== TASK ITEM ==
Copy out the first line of the listing and every line after it, exactly, until you have copied the line containing "This screenshot has width=1010, height=756.".

* * *

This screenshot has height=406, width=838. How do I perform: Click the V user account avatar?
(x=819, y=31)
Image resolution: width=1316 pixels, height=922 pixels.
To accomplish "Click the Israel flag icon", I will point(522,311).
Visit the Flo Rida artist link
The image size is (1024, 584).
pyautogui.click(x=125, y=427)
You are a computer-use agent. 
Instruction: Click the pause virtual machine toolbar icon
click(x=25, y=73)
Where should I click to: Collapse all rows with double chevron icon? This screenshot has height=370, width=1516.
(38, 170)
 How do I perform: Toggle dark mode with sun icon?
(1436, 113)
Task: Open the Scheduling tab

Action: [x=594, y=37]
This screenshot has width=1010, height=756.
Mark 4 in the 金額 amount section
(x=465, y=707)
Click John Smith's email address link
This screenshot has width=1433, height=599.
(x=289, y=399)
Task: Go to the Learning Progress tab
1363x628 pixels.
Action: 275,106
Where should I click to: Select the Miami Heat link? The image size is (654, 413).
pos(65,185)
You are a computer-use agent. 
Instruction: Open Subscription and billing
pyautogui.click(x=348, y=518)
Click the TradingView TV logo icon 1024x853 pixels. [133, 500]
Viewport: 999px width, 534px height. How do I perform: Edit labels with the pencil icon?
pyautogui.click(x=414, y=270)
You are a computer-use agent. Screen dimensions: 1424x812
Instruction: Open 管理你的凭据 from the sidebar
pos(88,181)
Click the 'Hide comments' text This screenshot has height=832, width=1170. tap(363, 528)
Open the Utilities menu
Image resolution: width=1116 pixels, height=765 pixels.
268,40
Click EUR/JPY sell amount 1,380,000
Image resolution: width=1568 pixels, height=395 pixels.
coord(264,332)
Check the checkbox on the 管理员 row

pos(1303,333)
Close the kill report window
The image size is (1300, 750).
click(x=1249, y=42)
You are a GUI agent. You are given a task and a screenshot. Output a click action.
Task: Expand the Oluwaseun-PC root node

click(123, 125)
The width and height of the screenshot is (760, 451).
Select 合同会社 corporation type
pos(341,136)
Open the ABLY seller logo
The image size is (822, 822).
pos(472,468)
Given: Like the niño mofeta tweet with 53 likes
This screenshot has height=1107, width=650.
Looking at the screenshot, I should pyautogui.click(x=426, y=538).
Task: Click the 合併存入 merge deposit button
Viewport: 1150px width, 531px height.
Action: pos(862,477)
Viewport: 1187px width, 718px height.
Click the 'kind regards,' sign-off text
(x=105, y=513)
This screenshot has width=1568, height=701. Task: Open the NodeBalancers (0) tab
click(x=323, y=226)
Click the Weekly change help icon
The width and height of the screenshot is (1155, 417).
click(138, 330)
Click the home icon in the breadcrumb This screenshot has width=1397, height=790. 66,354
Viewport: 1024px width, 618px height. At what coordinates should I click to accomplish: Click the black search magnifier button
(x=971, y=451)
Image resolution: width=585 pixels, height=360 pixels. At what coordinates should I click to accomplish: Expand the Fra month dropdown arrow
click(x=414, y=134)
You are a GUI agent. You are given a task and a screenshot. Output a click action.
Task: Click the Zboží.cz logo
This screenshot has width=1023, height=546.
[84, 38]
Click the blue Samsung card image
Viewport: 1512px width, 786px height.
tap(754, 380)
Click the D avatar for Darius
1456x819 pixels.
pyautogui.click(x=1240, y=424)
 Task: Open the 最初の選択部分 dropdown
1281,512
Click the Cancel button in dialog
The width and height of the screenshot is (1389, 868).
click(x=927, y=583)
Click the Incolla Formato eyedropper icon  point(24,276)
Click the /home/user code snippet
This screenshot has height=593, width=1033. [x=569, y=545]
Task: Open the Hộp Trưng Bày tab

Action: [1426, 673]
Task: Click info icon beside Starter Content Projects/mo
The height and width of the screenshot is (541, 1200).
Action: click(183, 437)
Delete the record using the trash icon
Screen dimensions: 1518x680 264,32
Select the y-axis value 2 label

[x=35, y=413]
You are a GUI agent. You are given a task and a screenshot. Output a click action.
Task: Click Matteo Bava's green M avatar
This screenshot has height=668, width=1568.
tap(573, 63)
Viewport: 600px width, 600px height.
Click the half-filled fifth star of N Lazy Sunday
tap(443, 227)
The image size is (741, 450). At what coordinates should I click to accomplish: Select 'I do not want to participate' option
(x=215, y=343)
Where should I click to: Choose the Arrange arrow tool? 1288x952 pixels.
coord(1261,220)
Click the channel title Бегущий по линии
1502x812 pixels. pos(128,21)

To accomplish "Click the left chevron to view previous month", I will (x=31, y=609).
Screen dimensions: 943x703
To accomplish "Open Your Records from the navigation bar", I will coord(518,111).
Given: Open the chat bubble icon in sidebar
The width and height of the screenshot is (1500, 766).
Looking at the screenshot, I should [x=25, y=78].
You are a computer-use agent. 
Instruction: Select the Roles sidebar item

* * *

== WRITTEN RESPONSE ==
This screenshot has height=406, width=838. How do I perform: Click the V user account avatar?
(x=819, y=31)
Image resolution: width=1316 pixels, height=922 pixels.
To accomplish "Click the Israel flag icon", I will point(522,311).
Visit the Flo Rida artist link
The image size is (1024, 584).
pyautogui.click(x=125, y=427)
You are a computer-use agent. 
Instruction: Click the pause virtual machine toolbar icon
click(x=25, y=73)
Where should I click to: Collapse all rows with double chevron icon? This screenshot has height=370, width=1516.
(38, 170)
 How do I perform: Toggle dark mode with sun icon?
(1436, 113)
Task: Open the Scheduling tab

Action: [x=594, y=37]
This screenshot has width=1010, height=756.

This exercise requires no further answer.